EXERCISE PROMPT:
Copy out the whole listing below exactly.

RECORDS FOR THE TASK:
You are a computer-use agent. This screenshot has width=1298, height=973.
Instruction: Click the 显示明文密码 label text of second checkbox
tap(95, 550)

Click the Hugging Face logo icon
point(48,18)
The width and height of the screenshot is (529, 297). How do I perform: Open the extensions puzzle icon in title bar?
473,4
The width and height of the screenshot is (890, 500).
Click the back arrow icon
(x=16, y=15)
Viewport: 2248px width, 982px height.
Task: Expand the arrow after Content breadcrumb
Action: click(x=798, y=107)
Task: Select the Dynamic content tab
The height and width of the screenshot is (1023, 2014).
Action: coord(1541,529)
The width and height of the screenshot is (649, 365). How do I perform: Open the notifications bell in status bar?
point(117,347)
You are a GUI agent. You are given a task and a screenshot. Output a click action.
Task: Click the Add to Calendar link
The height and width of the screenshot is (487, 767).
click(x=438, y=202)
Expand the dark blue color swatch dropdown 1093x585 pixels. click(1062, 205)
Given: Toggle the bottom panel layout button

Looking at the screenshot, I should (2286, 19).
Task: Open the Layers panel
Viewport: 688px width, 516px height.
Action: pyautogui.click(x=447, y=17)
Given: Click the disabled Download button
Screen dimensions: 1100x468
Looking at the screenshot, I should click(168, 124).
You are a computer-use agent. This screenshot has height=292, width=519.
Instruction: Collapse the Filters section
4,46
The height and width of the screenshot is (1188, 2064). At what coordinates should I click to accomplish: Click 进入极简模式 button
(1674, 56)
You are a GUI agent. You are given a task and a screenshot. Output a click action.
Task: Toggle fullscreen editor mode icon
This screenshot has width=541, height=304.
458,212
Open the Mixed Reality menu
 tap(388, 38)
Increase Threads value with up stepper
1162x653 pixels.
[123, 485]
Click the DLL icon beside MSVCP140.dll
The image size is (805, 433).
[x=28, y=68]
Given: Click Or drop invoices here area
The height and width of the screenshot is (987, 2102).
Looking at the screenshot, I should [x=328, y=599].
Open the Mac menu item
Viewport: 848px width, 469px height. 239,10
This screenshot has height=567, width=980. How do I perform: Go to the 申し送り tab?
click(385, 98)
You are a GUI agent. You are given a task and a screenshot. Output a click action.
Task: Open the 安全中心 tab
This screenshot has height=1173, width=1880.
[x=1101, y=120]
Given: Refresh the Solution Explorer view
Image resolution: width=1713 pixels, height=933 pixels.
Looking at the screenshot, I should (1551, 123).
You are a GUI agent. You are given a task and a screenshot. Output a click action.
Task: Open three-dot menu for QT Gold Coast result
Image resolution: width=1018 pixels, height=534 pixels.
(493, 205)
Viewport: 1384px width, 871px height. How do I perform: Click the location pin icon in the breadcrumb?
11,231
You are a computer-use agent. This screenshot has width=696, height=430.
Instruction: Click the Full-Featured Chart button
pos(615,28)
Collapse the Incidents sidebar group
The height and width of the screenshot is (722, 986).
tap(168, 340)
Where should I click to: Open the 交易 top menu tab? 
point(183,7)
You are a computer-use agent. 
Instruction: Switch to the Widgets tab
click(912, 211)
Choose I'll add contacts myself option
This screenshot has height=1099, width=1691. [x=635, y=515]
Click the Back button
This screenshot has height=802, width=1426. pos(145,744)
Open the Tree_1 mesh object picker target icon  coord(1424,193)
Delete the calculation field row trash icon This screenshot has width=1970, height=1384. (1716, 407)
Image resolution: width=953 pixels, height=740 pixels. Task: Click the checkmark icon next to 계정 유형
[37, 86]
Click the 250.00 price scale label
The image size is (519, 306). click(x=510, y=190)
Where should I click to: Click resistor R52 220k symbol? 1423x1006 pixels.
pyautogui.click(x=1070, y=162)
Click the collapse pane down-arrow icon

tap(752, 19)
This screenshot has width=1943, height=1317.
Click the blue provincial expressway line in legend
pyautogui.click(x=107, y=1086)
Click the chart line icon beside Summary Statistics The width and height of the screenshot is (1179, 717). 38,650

PROBLEM SOLUTION:
You are a computer-use agent. This screenshot has width=1298, height=973.
Instruction: Click the 显示明文密码 label text of second checkbox
tap(95, 550)

Click the Hugging Face logo icon
point(48,18)
The width and height of the screenshot is (529, 297). How do I perform: Open the extensions puzzle icon in title bar?
473,4
The width and height of the screenshot is (890, 500).
Click the back arrow icon
(x=16, y=15)
Viewport: 2248px width, 982px height.
Task: Expand the arrow after Content breadcrumb
Action: click(x=798, y=107)
Task: Select the Dynamic content tab
The height and width of the screenshot is (1023, 2014).
Action: coord(1541,529)
The width and height of the screenshot is (649, 365). How do I perform: Open the notifications bell in status bar?
point(117,347)
You are a GUI agent. You are given a task and a screenshot. Output a click action.
Task: Click the Add to Calendar link
The height and width of the screenshot is (487, 767).
click(x=438, y=202)
Expand the dark blue color swatch dropdown 1093x585 pixels. click(1062, 205)
Given: Toggle the bottom panel layout button

Looking at the screenshot, I should (2286, 19).
Task: Open the Layers panel
Viewport: 688px width, 516px height.
Action: pyautogui.click(x=447, y=17)
Given: Click the disabled Download button
Screen dimensions: 1100x468
Looking at the screenshot, I should click(168, 124).
You are a computer-use agent. This screenshot has height=292, width=519.
Instruction: Collapse the Filters section
4,46
The height and width of the screenshot is (1188, 2064). At what coordinates should I click to accomplish: Click 进入极简模式 button
(1674, 56)
You are a GUI agent. You are given a task and a screenshot. Output a click action.
Task: Toggle fullscreen editor mode icon
This screenshot has width=541, height=304.
458,212
Open the Mixed Reality menu
 tap(388, 38)
Increase Threads value with up stepper
1162x653 pixels.
[123, 485]
Click the DLL icon beside MSVCP140.dll
The image size is (805, 433).
[x=28, y=68]
Given: Click Or drop invoices here area
The height and width of the screenshot is (987, 2102).
Looking at the screenshot, I should [x=328, y=599].
Open the Mac menu item
Viewport: 848px width, 469px height. 239,10
This screenshot has height=567, width=980. How do I perform: Go to the 申し送り tab?
click(385, 98)
You are a GUI agent. You are given a task and a screenshot. Output a click action.
Task: Open the 安全中心 tab
This screenshot has height=1173, width=1880.
[x=1101, y=120]
Given: Refresh the Solution Explorer view
Image resolution: width=1713 pixels, height=933 pixels.
Looking at the screenshot, I should (1551, 123).
You are a GUI agent. You are given a task and a screenshot. Output a click action.
Task: Open three-dot menu for QT Gold Coast result
Image resolution: width=1018 pixels, height=534 pixels.
(493, 205)
Viewport: 1384px width, 871px height. How do I perform: Click the location pin icon in the breadcrumb?
11,231
You are a computer-use agent. This screenshot has width=696, height=430.
Instruction: Click the Full-Featured Chart button
pos(615,28)
Collapse the Incidents sidebar group
The height and width of the screenshot is (722, 986).
tap(168, 340)
Where should I click to: Open the 交易 top menu tab? 
point(183,7)
You are a computer-use agent. 
Instruction: Switch to the Widgets tab
click(912, 211)
Choose I'll add contacts myself option
This screenshot has height=1099, width=1691. [x=635, y=515]
Click the Back button
This screenshot has height=802, width=1426. pos(145,744)
Open the Tree_1 mesh object picker target icon  coord(1424,193)
Delete the calculation field row trash icon This screenshot has width=1970, height=1384. (1716, 407)
Image resolution: width=953 pixels, height=740 pixels. Task: Click the checkmark icon next to 계정 유형
[37, 86]
Click the 250.00 price scale label
The image size is (519, 306). click(x=510, y=190)
Where should I click to: Click resistor R52 220k symbol? 1423x1006 pixels.
pyautogui.click(x=1070, y=162)
Click the collapse pane down-arrow icon

tap(752, 19)
This screenshot has width=1943, height=1317.
Click the blue provincial expressway line in legend
pyautogui.click(x=107, y=1086)
Click the chart line icon beside Summary Statistics The width and height of the screenshot is (1179, 717). 38,650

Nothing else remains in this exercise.